Pretreatment screening tests, cardiological observation, and safety follow‐up data were analyzed in 225 RMS patients. Changes in continuous data were analyzed post hoc with Wilcoxon ranks test; categorical variables were examined using McNemar test. Two‐way repeated‐measures analysis of variance (ANOVA) was used to analyze differences between baseline characteristic of the cohorts and Liver Function Tests (LFT) alterations. Binary logistic regression models were used to identify which of the baseline factors influenced LFT alterations and the occurrence of infections.
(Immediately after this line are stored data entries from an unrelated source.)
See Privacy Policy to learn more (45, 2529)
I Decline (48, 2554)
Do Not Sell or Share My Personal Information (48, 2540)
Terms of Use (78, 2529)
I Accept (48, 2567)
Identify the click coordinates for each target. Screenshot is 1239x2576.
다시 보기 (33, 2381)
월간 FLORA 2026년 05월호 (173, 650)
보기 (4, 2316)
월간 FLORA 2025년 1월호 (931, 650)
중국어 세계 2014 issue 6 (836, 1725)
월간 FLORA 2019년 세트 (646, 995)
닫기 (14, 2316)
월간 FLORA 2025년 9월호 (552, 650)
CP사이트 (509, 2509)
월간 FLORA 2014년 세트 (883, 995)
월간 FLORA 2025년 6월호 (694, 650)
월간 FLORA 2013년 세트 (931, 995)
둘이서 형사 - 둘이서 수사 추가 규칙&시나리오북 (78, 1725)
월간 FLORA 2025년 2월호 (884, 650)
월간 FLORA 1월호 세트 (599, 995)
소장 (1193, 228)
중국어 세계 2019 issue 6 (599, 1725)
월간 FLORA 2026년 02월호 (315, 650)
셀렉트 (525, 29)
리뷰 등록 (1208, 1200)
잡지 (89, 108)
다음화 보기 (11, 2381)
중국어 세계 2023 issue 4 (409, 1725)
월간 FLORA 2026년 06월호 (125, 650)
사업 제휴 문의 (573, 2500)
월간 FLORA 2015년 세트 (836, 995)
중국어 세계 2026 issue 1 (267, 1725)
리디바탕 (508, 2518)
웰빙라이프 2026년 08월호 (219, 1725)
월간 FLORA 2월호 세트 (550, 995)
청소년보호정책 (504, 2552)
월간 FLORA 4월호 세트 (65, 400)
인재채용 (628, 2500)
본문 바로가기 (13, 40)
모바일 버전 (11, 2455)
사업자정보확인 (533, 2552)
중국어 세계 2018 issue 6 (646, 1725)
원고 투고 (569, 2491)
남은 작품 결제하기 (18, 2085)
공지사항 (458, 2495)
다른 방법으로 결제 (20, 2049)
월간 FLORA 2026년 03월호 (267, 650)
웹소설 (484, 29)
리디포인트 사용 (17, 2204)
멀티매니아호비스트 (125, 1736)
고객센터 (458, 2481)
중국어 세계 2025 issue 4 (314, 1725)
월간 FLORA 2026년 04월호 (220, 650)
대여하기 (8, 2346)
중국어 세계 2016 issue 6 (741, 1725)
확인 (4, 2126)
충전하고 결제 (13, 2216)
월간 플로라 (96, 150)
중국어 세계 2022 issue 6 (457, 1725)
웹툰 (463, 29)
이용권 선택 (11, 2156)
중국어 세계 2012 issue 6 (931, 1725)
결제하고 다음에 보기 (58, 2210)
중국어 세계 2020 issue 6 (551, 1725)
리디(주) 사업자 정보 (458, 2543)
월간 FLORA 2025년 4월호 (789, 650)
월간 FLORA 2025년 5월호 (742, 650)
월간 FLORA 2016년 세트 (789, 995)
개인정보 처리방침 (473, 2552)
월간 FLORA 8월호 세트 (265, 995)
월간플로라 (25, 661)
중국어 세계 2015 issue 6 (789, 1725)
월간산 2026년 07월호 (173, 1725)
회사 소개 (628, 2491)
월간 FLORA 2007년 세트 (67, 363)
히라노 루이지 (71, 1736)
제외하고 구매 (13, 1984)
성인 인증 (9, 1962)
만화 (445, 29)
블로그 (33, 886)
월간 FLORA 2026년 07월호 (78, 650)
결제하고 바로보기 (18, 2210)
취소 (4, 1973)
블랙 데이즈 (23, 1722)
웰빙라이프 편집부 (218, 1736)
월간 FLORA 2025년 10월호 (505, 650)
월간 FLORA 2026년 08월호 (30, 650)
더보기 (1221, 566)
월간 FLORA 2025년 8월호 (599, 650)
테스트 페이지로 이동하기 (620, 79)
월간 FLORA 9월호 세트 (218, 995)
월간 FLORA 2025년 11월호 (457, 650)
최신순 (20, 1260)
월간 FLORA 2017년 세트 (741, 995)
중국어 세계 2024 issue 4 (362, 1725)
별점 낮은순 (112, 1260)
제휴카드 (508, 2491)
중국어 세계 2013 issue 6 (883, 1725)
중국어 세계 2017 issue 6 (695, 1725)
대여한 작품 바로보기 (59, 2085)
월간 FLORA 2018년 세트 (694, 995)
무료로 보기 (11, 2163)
During 2 years of follow‐up 24 patients (10%) interrupted FTY. Discontinuation most often was due to AEs (n = 14) or breakthrough disease (n = 5). The most frequently AEs were infections (10.6%). After the first year patients showing an infectious episode were mostly female (p = .04). The infections did not correlate with the decrease in white blood cells or to lymphocyte count. AST and ALT alterations ​​were observed mostly in males (p = .002 and p = .01, respectively), and increase in GGT ​​was reported in subjects older at FTY beginning (p < .05).

For a patient‐centered safety monitoring of FTY, we may apply gender‐specific warnings, for the detection of transaminases abnormalities and infectious episodes.